We can only hope this blatant injustice does not derail what is whispered to be a special talent. If it does, football should feel truly ashamed. It made a victim out of a mere boy.

Grand prix antics drive me round the bend

Are Renault on the brink of doing a Groucho Marx – refusing to be part of a sport that would ever have them as a member?

Alas, no. There would not be a trace of shame involved if the car-makers decide to withdraw from Formula One.

This would be all about the financial crisis and absolutely nothing to do with the crash ordered by Renault's two Formula One chiefs, which could easily have ended in injury or even with the loss of life.

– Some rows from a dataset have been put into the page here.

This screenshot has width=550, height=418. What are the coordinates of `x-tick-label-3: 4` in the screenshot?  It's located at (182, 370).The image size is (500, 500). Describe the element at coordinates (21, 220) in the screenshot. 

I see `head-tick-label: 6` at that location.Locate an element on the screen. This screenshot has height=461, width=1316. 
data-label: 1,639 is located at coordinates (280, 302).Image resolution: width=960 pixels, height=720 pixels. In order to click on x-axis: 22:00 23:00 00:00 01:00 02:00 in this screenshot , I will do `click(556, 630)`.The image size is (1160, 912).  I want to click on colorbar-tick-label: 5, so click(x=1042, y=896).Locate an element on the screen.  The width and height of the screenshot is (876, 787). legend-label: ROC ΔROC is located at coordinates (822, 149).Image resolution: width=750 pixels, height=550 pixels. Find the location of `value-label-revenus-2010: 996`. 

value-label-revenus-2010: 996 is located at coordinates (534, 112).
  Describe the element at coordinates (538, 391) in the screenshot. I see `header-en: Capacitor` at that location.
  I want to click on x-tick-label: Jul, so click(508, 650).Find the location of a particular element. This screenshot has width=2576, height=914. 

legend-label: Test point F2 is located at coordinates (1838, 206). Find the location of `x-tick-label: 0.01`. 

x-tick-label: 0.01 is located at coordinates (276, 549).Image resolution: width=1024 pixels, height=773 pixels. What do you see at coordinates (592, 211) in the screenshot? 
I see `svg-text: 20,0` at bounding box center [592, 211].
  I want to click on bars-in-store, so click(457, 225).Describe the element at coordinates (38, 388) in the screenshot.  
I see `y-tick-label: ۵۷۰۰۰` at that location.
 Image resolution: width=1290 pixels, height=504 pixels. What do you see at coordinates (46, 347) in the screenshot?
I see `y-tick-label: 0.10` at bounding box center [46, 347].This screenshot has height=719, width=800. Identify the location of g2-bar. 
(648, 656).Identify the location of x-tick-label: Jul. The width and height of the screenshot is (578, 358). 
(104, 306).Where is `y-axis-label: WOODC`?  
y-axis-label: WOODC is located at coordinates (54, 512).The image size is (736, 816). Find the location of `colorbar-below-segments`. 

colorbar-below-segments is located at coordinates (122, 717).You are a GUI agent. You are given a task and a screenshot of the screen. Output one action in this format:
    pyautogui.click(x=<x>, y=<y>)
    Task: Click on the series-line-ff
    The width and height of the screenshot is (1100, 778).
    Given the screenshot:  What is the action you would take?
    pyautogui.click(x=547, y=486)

With hundreds on the brink of losing their jobs this is obviously not the time to be flippant, or to whisper of the irony of Renault opting to expel themselves after the F1 authorities delivered a sham of a ruling to ensure – in their own pathetic logic – that a supposedly money-laden team remained on the grid.

But one day there will come a time. Probably when this Machiavellian excuse for a sporting organisation come tumbling down in their own corruption. The lap-counter is ticking.

Letter of the week

How unfortunate that the article by James Corrigan castigating Fergie should coincide with the weekend when English referees showed their ineptitude. Nine red cards in 10 Premier League games would lead some to believe the players involved are brutish thugs who kick everything in sight whereas the reality is the games were overseen by referees who have greatly enlarged egos to go with their apparent myopia. Is there any other group of people so sheltered from criticism? Why can't they be interviewed after a match as managers are?